Even though I had heard the quote thousands of times repeated to my mother, I never understood the staircase until that day when he told me that I was never going to see the top if I was happy waiting at the bottom. I needed to take that grit, from living through the recession and continuously battling my own body, and use it as a strength. (I like how you emphasized this moment). So I did, originally out of moral duty to make proud the man who had done so much for my family, but soon because I was addicted to the pain of the climb. I hammered through AP courses, dual-enrollment, and eventually undergraduate, graduating cum laude with my B.S. at only nineteen.

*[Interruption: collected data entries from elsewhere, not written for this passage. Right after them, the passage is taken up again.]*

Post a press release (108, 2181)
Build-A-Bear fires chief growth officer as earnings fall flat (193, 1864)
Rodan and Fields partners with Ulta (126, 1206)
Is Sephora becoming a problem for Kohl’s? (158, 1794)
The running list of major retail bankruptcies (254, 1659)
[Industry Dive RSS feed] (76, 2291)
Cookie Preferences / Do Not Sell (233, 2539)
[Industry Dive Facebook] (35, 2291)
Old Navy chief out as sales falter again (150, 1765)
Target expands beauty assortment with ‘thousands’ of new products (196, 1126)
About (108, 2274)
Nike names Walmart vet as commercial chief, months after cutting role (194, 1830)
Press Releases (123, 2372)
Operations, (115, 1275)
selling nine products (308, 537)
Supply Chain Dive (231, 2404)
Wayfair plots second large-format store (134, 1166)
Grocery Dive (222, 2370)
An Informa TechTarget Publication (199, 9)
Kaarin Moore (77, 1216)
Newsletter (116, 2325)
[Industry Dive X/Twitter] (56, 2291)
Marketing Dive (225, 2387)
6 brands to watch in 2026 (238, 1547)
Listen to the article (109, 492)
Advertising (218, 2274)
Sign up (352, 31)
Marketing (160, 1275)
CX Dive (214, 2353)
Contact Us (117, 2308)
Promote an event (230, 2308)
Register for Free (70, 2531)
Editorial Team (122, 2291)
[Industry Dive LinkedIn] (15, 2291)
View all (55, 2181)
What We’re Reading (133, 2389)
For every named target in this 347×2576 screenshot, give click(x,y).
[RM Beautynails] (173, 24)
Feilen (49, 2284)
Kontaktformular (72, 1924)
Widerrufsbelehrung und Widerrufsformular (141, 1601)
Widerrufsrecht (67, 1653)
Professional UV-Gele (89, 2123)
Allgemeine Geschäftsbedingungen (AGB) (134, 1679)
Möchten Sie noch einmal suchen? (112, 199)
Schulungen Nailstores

He battled with illness for the last year of his life, resulting in many calls from me inquiring how much longer he had and if he would make it to watch me walk across the stage and receive my diploma. It pushed me to achieve; I sprinted towards the top, but you can only do that for so long. Three days after I graduated, my grandfather died. I also discovered a new symptom of my lasting illness – granulomas growing in my lymph nodes – later that month. Life knocked the wind out of me and I stopped climbing. (Much better – the reader can empathize with you on how devastating this time was).
I couldn’t go from undergraduate into a graduate program not on the top of my game and I knew this, but I enrolled in a Master’s program to keep myself busy. Studying between doctor’s appointments, in hospital beds during pre-op, and while at home during my recovery from having the first tumor removed, I realized that this is exactly what my grandfather would have wanted me to do, I was looking towards the top again. (Was this fairly recent? Have you gotten up to speed since then? If so, I would include how you turned your ambition into action).

Life is like a skyscraper with only a staircase. You’ll never know what is up there if you don’t commit to the climb. It’s going to be hard, sometimes more than others, and it’s okay to slow down, to take a breather. You just can’t stop. You can’t turn back. You have to choose to get there and never give up. I’m committed to the climb and I can’t wait to see what’s at the top. (WONDERFUL conclusion! I love how you tie it in with the intro!)

ekdonn
Posts: 5
Joined: Tue Dec 12, 2017 12:19 pm

Re: Critique on PS?

Postby ekdonn » Tue Dec 12, 2017 1:38 pm

Wow! This is great. Interesting to read and kept my attention the entire time.